Uncharted Waters: The Houston Ship Channel’s Beginning

Thomas Ball - blog story

Caption: U.S. Congressman Tom Ball

During the 1800s, U.S. Representative Tom Ball spent countless hours trying to convince his colleagues to support a deep-water port for Houston. In July of 1870, Congress designated Houston as a potential port – passing a bill chartering the Houston Ship Channel, and essentially marking the beginning of the Port of Houston.

In September 1900, a devastating hurricane slammed into Galveston, Texas, leaving behind one of the worst natural disasters in American history. More than 8,000 people lost their lives.

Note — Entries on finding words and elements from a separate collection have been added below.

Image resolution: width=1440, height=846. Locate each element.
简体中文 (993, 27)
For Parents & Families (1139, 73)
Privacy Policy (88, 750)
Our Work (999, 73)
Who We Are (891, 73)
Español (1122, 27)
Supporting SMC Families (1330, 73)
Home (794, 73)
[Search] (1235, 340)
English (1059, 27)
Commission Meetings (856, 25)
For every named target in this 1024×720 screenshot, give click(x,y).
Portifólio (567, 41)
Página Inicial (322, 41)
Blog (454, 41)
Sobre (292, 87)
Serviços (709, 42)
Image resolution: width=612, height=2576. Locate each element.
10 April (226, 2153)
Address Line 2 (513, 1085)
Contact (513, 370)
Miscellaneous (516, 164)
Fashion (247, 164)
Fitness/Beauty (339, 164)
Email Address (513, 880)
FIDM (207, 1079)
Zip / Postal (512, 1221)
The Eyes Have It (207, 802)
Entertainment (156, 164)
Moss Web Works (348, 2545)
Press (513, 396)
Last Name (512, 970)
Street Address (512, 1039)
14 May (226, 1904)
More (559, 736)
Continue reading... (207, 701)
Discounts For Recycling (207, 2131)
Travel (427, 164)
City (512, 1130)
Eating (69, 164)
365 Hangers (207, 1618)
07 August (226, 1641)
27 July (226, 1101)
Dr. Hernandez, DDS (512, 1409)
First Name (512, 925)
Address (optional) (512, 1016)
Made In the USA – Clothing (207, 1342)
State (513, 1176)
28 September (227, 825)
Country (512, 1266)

Tom Ball proposed a revolutionary concept. He suggested that Houston and the federal government share the cost of dredging a deep-water channel to Houston. The Congressional Rivers and Harbors Committee voted unanimously to accept the idea, which became known as the Houston Plan – and a nearby Texas city, Tomball, was later named after the congressman.

In 1911, a campaign was launched to persuade voters to approve $1.25 million in bonds to pay for the local share to dredge the waterway. Voters approved the measure by a margin of 16 to one, and with it the formation of the Harris County Houston Ship Channel Navigation District (today’s Port of Houston Authority) to issue those bonds.

The Houston Ship Channel has been an economic engine for over a century and remains the busiest and most productive waterway in the nation.  Each year, the channel hosts more than 8,000 vessel calls and 200,000 barge movements.  It supports the largest petrochemical complex in the nation and is critical to our country’s energy and economic security. Port Houston is the non-federal sponsor of the Houston Ship Channel.